I first became curious about this back in about 1994 when a graphite shaft company from Finland called Excel Composites debuted a line of three different wood shafts they marketed to have the same butt stiffness but which each displayed a different flight characteristic. Only knowing about butt frequency or deflection board measurements at the time, trying to think about how to SEE these differences in these three Excel shafts was what prompted me to do freq measurements at different clamping positions on the shaft. While these were not that great for being able to see what I really wanted to see, they at least did offer a rudimentary beginning way to at least see that some shafts did have a different distribution of stiffness over their length. And then from that eventually came the way we do this now – which as you know we admit is not real stiffness but still gives us what I believe to be a decent way to COMPARE shafts for the purpose of being able to predict bending feel and flight characteristics.
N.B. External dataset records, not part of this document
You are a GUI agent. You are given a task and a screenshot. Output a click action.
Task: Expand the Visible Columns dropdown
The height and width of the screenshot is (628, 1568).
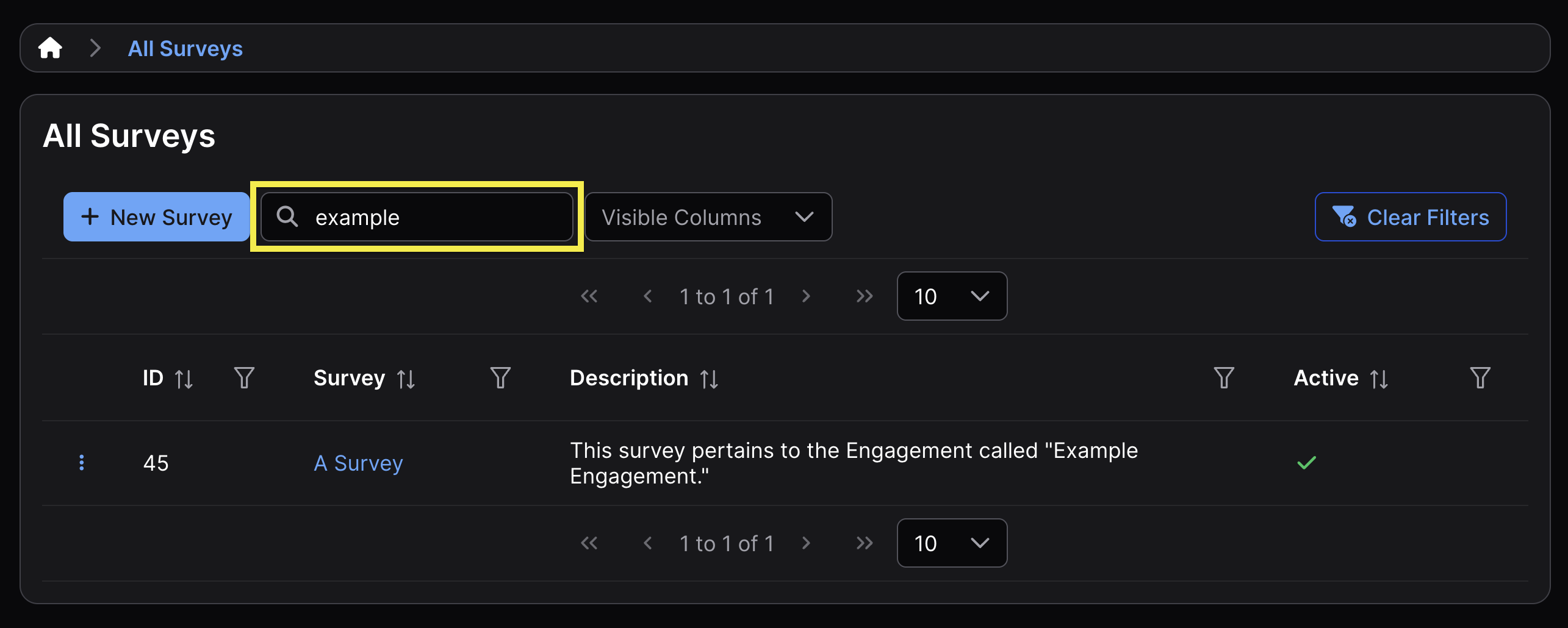708,217
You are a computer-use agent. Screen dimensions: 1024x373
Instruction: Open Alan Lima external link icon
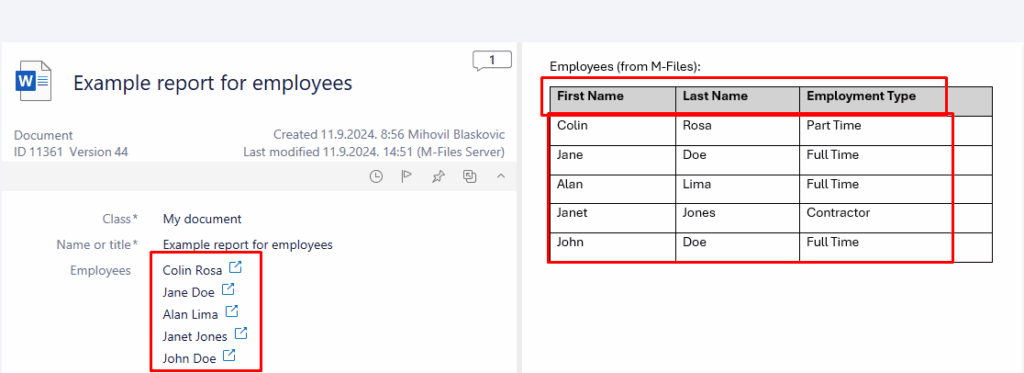click(x=232, y=311)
I certainly can’t and don’t spend as much time noodling in this as I would like these days – lots of things on the To Do list all the time prevent that. I recognize there is a lot more to this than meets the eye when it comes to really opening the door for truly accurate and meaningful empirical ways to define shaft stiffness fitting and performance for all different types of golf swings. Anyway, we at least know a heckuva lot more than we did 20 yrs ago and a lot of that really has helped us be a little better in matching each golfer swing type to a shaft that performs as well as the swing type can generate from the shaft. I tend to doubt that shaft fitting will ever be 100% cut and dried perfect simply because of the golfer feel preferences/dislikes which are such an important part of shaft fitting for certain golfer types. But at least we’re a lot better at it than we were in the past, and we do understand a lot more in terms of what the shaft actually can do as well as cannot do.